Recall that the original input threshold file `6148.2016.0109.0.test.thresh` had 1003 lines - three header lines, and 1000 data lines.

**Exercise 1**

Add the line counts of the four output files above.  Do you get what you expect?

**Exercise 2**

In a well-functioning cosmic ray muon detector using 4 channels, what percentage of the total number of counts do you expect each channel to record?  Using the example above of a file with 1000 counts, how many counts would you expect each channel to have?  If the actual results differ from what you would have expected, try to explain why.

**Exercise 3**

Find a file with a much larger number of counts (that is, lines) than `6148.2016.0109.0.test.thresh` has, perhaps in the `files/` directory.  Repeat the above process of using `SingleChannel` to separate the file into individual-channel files, naming the outputs `test_data/singleChannelOut-Big1`, `test_data/singleChannelOut-Big2`, etc.  

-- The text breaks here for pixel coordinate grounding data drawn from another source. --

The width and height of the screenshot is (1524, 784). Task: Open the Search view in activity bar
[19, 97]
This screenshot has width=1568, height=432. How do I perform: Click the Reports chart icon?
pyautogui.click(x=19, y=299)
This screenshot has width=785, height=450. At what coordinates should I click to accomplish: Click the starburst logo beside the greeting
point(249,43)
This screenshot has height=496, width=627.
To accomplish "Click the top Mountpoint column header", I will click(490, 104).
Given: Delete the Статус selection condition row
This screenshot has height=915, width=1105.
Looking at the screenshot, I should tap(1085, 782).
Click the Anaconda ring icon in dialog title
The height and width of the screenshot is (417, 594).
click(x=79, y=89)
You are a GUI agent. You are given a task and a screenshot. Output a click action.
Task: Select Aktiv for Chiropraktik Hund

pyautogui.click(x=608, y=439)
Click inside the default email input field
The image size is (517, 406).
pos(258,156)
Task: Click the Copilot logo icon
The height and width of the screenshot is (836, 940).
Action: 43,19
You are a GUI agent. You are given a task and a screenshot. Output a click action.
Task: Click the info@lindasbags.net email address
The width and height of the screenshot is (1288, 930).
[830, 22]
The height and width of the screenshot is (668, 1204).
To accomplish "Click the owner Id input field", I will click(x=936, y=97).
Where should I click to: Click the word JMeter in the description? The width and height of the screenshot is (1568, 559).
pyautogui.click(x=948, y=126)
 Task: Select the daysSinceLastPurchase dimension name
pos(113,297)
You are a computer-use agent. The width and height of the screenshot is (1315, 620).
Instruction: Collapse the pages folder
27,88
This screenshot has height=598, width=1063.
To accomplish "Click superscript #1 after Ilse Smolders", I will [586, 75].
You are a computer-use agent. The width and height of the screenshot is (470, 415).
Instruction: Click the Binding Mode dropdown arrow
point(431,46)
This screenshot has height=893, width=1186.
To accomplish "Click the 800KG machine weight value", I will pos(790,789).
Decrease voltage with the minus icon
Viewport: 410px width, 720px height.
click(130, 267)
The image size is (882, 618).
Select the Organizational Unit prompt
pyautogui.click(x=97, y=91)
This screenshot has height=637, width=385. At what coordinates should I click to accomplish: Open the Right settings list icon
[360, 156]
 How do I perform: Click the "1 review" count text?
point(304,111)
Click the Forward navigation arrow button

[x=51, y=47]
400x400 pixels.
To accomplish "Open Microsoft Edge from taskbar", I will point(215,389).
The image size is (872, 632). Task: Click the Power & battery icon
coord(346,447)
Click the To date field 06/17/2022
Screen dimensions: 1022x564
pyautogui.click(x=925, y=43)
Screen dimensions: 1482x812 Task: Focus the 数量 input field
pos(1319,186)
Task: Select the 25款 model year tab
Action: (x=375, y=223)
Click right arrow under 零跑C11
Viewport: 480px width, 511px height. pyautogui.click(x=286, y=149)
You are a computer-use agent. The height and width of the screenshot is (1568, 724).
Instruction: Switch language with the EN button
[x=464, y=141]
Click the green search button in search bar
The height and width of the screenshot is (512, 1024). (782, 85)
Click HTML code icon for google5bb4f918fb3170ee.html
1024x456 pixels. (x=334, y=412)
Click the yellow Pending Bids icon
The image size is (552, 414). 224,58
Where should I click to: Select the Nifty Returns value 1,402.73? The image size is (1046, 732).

Calculate what percentage of the total number of counts each output file has.  How do these compare to your expectations?  How do they compare to the 1000 counts of `6148.2016.0109.0.test.thresh`?

**A Word of Warning**

If you've been playing around with word counts for a bit, you may have noticed that `SingleChannel` has a quirk: if you specify an output file that already exists, `SingleChannel` will *add to* the existing file rather than replacing it with the new output.  Most of the other e-Lab data transformations will replace the existing file, so this may represent a bug in this particular script.

*Be aware of this when running similar commands multiple times!*